* _What to work on_
The result should be every line of the listing that holds the word "computer".

* _Data listing_
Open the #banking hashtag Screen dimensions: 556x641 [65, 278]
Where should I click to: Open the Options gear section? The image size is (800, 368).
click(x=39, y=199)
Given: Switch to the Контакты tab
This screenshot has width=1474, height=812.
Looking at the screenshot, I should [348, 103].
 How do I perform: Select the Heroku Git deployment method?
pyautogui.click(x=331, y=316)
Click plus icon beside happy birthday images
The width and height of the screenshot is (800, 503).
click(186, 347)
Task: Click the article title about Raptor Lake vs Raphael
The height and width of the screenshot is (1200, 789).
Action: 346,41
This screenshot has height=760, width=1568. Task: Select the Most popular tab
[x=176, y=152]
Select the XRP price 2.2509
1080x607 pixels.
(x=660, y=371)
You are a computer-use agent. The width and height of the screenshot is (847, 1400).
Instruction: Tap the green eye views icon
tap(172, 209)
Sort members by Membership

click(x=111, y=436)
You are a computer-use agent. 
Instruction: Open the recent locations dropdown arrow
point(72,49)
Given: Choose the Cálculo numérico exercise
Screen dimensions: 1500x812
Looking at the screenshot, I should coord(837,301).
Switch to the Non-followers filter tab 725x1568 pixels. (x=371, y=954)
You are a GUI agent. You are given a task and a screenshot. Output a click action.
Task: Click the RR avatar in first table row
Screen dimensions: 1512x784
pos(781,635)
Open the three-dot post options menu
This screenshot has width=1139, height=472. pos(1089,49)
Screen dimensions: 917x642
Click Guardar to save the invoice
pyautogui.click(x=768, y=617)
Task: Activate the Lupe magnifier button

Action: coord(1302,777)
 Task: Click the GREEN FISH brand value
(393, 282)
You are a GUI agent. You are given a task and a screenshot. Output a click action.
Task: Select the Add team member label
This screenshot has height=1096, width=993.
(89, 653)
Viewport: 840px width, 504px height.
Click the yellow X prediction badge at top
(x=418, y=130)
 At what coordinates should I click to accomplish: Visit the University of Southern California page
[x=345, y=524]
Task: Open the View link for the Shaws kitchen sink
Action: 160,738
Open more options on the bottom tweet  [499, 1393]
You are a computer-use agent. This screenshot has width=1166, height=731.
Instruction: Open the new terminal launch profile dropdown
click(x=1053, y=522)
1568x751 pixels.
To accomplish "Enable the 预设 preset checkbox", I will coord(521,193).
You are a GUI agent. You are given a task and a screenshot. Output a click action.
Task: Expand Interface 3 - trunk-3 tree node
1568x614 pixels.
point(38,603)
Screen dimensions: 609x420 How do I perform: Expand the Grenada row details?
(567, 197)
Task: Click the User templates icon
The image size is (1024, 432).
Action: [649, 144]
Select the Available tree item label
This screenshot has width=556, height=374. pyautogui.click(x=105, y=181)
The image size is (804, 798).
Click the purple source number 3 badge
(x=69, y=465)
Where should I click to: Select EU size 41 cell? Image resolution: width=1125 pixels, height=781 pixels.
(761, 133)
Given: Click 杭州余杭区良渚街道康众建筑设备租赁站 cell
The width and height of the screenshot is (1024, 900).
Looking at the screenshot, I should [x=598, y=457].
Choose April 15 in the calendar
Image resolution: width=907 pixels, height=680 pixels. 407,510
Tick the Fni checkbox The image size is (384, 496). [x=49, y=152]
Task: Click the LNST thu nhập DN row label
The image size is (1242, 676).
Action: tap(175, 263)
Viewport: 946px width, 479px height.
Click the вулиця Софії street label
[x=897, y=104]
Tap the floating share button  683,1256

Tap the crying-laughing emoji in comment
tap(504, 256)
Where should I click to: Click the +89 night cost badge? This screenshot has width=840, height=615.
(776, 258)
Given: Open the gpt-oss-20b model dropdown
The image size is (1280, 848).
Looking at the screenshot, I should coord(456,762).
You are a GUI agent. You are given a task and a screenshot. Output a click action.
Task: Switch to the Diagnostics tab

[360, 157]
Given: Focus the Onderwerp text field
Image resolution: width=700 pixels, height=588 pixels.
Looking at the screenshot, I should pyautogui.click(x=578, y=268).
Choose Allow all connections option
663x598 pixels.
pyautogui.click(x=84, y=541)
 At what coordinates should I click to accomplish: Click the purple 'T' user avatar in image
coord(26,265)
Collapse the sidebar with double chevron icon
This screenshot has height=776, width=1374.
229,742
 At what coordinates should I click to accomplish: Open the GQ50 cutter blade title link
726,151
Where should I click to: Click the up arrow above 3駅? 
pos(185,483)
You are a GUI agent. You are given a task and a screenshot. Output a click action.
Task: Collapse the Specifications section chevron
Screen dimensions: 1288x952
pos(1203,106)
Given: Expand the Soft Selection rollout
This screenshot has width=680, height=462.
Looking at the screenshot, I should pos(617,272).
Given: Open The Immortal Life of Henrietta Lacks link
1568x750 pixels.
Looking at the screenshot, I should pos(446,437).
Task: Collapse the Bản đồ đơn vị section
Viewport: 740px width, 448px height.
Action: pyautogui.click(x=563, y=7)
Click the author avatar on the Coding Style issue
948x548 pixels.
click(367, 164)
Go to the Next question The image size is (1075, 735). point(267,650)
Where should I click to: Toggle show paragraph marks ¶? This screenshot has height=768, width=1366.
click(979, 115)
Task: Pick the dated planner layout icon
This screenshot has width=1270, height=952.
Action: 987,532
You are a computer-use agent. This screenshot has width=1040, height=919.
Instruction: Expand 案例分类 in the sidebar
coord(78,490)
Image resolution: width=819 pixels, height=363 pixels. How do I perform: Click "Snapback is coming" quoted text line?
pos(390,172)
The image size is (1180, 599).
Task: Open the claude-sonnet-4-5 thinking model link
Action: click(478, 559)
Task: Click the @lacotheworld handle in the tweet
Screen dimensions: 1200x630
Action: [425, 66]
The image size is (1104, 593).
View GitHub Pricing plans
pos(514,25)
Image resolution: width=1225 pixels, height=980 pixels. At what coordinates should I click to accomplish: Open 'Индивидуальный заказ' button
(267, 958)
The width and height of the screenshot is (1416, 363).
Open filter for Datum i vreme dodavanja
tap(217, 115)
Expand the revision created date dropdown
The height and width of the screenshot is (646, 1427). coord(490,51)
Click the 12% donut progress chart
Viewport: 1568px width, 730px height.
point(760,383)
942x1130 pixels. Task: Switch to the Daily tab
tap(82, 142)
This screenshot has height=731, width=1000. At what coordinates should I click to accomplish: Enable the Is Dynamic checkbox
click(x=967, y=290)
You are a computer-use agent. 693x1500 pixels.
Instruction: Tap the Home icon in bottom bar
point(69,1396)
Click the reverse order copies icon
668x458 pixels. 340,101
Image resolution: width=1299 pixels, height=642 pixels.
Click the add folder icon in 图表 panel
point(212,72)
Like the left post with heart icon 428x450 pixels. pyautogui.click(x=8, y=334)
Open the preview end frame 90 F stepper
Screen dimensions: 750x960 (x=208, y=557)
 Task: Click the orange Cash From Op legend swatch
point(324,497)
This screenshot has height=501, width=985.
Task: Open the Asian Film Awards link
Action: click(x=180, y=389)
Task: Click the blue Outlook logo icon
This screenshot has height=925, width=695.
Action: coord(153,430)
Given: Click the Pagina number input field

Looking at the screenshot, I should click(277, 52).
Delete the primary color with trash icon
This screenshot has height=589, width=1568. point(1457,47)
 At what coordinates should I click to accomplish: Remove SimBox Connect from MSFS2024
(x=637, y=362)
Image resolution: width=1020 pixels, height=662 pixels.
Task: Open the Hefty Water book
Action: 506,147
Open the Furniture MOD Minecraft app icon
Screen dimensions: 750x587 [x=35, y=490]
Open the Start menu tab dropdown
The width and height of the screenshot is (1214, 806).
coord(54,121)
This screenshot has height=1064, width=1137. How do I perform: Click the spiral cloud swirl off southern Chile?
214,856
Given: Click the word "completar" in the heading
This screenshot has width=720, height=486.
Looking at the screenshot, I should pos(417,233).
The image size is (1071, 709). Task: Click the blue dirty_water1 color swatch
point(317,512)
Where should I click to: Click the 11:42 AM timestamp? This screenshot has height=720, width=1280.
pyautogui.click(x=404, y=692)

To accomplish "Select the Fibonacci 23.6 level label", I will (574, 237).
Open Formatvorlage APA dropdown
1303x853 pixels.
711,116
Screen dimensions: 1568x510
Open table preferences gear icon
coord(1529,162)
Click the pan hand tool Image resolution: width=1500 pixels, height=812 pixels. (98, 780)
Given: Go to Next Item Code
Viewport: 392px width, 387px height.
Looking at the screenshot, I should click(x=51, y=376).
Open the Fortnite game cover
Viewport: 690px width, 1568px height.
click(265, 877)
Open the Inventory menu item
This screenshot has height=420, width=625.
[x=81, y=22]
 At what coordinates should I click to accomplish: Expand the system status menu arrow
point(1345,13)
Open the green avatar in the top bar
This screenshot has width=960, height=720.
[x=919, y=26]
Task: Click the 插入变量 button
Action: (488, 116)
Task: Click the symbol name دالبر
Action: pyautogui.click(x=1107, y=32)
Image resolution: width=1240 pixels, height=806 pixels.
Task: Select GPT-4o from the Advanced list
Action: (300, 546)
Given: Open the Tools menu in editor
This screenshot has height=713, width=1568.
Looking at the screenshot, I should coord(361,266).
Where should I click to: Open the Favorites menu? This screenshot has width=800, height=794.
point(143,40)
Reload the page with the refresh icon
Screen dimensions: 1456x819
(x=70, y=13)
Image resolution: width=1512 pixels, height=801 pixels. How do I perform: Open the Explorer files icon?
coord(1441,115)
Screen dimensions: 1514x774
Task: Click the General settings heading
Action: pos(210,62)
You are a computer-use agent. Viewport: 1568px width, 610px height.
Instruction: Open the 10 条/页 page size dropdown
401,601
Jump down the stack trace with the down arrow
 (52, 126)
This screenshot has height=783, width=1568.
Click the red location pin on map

* _Finished exercise_
You are a computer-use agent. The width and height of the screenshot is (847, 1400).
You are a computer-use agent. 
You are a computer-use agent. This screenshot has width=1166, height=731.
You are a computer-use agent. This screenshot has width=1040, height=919.
You are a computer-use agent. 693x1500 pixels.
You are a computer-use agent. Viewport: 1568px width, 610px height.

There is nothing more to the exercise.